◆ **Extracted text**:
Are Blue Macaws in Danger of Extinction?

By Josie F. Turner, Journalist specialized in Animal Welfare. December 9, 2021
Are Blue Macaws in Danger of Extinction?

In 2011, the animated film “Rio” was released in theaters. The movie brought to light an issue that had long been ignored by many, the devastating extinction crisis of birds around the world. In fact, in 2021, nearly 13% of the world's feathered species were listed as endangered. The movie, however, focused on a specific bird, the blue macaw. In 2018, this specie was declared extinct in the wild and its survival seem to be hanging by a thread.

Fortunately, the situation of the blue macaws has recently changed for the better. In this AnimalWised article, we will review its current conservation status, the different species that the term encompasses, and we will answer the question if blue macaws are in danger of extinction in 2021.

You may also be interested in: Are Lemurs in Danger of Extinction?

What are blue macaws?

The first thing that needs to be clarified when discussing the Blue macaw, is that its name does not refer to a specific bird species. Contrary to what most people think, the term refers to four different species. The species commonly included in the term belong to the family Psittacidae, and all present a characteristic blue plumage.

The Psittacidae family, is one of three families of true parrots, and it includes more than 160 species of macaws and parakeets. There are four species of blue macaws in two different genera: Anodorhynchus and Cyanopsitta.

Despite belonging to different genera, all four species have several things in common, besides exotic blue plumage. In terms of size, behavior, and appearance, males and females are very similar. Also, they all posses a strong beak to crush the seeds they feed from. Finally, they all have prehensile legs that allow them to grasp fruits, branches and other objects.

Members of the Psittacidae family are found in both Africa and South America, but the blue species are only found in Brazil.

What are the blue plumage species?

Now that we have established that the term blue macaw refers to four different species, we are going to explore each one in more detail.

Genus Anodorhynchus

It includes three species with blue plumage:

  • Anodorhynchus hyacinthinus: also called the blue or hyacinth macaw. It is a parrot native to central and eastern South America. Its feathers are entirely blue, but present some tone differences. The ring around its eyes and the area underneath the beak are vibrant yellow. This specie is known for its impressive size. Its length from the top of its head to the tip of its tail can reach up to 3 ft (0.91 m), making it the largest parrot in the world. The conservation status of the hyacinth macaw is assessed as vulnerable. In the last few decades, the population has suffered dramatic reductions due to illegal trapping for the cage bird trade and habitat loss.

  • Anodorhynchus leari : also called Lear's macaw or indigo macaw. It is colored completely blue, except for a bright yellow patch of skin at the base of their black beak. Although there are some rare records of the macaw in the 19th century, the first wild population was discovered in Brazil in the late seventies. Until this discovery, the Anodorhynchus leari was not recognized as an independent specie. It was considered a smaller variant form of the closely-related hyacinth macaw. The current conservation status of the Lear's macaw is endangered. Only about 1,250 of these parrots were believed to still exist in 2020, and there are only two colonies left in a small area in Bahia, Brazil.

◆ **Directions**:
(1) Reproduce the passage of the blue macaw article starting with "The Psittacidae family, is" and going on through "Anodorhynchus and Cyanopsitta.".
(2) What does the blue macaw article say has caused the sharp drop in the hyacinth macaw population over the last few decades?

Data on locating visible targets
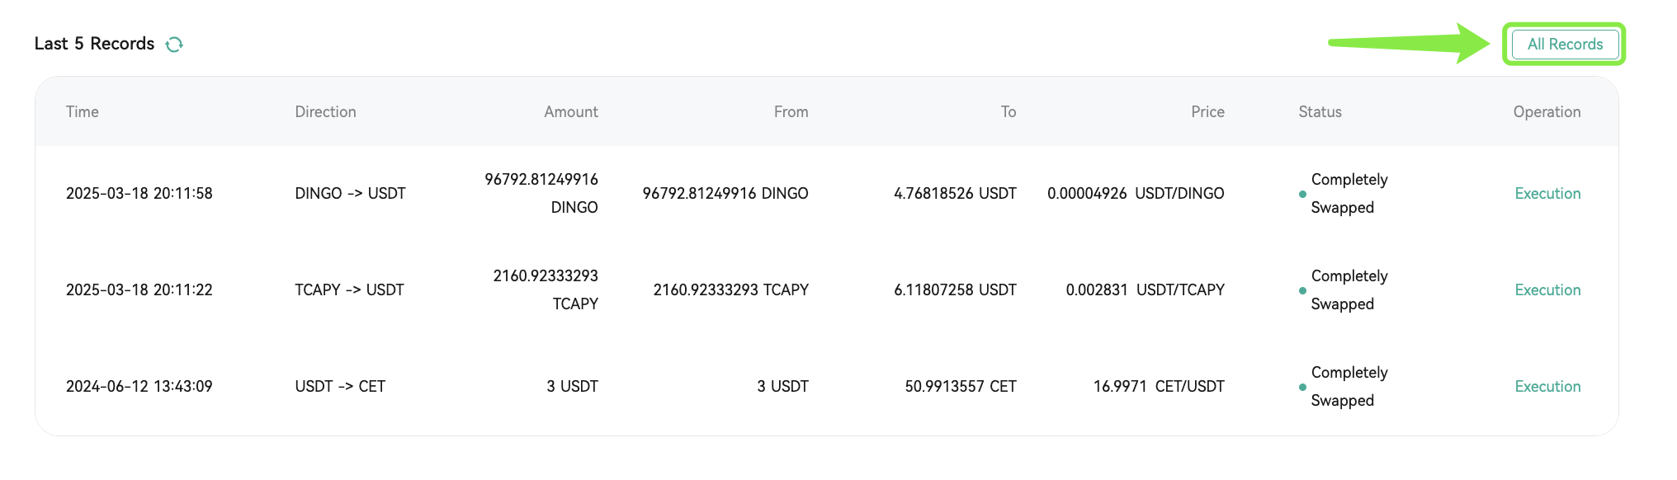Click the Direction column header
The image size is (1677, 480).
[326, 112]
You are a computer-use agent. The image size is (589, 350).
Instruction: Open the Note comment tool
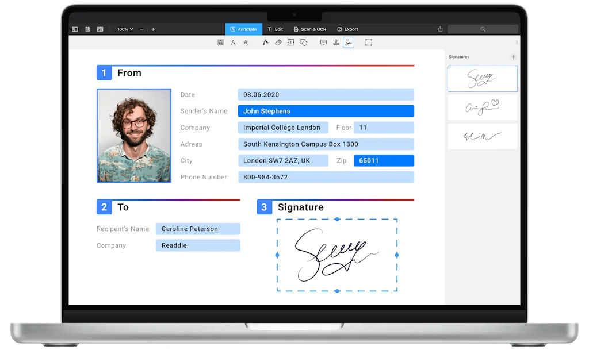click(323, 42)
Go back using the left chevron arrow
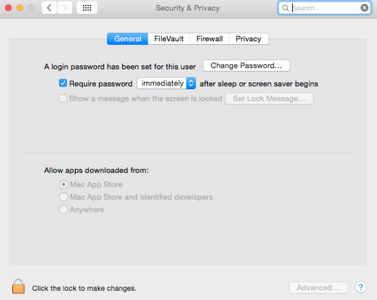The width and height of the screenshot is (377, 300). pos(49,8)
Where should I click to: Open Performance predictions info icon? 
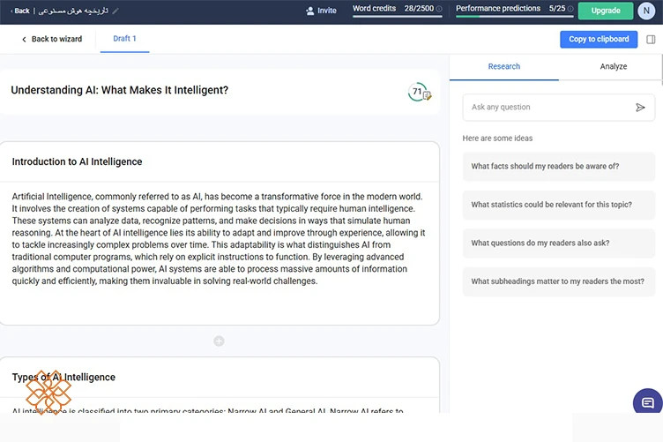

◆ **Exercise results**:
(1)
The Psittacidae family, is one of three families of true parrots, and it includes more than 160 species of macaws and parakeets. There are four species of blue macaws in two different genera: Anodorhynchus and Cyanopsitta.

(2) The hyacinth macaw population has fallen dramatically because of illegal trapping for the cage bird trade and because of habitat loss.